THE DENSITY-DEPENDENT Av18 EFFECTIVE INTERACTION AND GROUND STATE OF CLOSED SHELL NUCLEI

Abstract

The ground state properties of light closed shell nuclei, i.e. 4He, 12C, 16O, 28Si, 32S, 40Ca and 56Ni are studied by using the channel-dependent effective two-body interactions (CDEI's). The CDEI's are generated through the lowest-order constrained variational (LOCV) calculation for asymmetric nuclear matter with the charge-dependent Av18 bare nucleon–nucleon potential. The work is performed on the harmonic oscillator basis, and the local density approximation is applied to create the relative and the center of mass dependent effective two-body potential.

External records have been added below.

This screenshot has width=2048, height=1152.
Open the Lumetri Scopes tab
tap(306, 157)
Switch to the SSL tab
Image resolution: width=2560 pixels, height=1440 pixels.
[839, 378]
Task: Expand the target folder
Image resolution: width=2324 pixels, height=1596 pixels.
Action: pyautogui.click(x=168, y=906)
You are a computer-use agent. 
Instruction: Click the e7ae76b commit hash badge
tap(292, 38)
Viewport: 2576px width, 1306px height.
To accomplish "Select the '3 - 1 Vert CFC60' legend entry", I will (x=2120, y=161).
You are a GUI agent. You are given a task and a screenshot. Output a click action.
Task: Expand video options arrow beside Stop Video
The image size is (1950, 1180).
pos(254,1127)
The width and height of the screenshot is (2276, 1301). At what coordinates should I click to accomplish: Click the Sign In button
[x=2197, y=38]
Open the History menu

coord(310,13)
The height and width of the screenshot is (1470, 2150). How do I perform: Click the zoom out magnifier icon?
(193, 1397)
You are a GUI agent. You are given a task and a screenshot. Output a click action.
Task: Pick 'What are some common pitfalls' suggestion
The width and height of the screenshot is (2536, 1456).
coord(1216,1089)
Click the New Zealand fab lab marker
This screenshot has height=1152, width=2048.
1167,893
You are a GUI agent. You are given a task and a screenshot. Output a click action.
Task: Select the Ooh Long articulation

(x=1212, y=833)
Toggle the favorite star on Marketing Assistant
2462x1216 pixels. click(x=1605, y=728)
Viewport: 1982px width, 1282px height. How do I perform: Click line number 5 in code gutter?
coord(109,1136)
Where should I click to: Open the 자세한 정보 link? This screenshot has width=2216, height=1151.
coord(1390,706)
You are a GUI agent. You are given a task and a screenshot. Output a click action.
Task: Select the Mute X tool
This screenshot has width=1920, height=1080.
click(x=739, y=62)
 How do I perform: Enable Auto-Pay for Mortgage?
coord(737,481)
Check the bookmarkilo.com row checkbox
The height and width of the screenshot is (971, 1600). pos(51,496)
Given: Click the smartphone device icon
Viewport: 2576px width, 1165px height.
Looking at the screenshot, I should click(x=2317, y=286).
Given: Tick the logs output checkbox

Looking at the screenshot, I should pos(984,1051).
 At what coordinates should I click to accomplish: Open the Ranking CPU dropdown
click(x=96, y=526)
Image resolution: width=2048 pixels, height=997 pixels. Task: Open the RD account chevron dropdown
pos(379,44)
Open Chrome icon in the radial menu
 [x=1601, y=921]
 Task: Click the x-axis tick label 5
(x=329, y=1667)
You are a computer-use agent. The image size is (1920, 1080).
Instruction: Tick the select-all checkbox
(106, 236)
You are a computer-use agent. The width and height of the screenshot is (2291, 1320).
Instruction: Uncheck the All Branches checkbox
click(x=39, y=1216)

Unlike nuclear matter, and similar to our previous calculations with the Reid68 interaction, while the Av18 potential under binds above nuclei up J max = 2 channel, it gives ground state binding energies closer to the experimental data with respect to the Δ- Reid68 and the Reid68 potentials. There are not much difference between the results of Av18 interaction with J max = 5, and those of Reid68Day potential which has been define up to J max = 5. The different CDEI's up to J max = 5 are discussed and the results of our calculations are compared with the other theoretical approaches and experimental data. Finally, it is shown that the contributions of higher partial waves (J>2) are not very important and the two-body kinetic energy in J = 1 channel is roughly twice as that of J = 0 which is not the case for the two-body potential energy.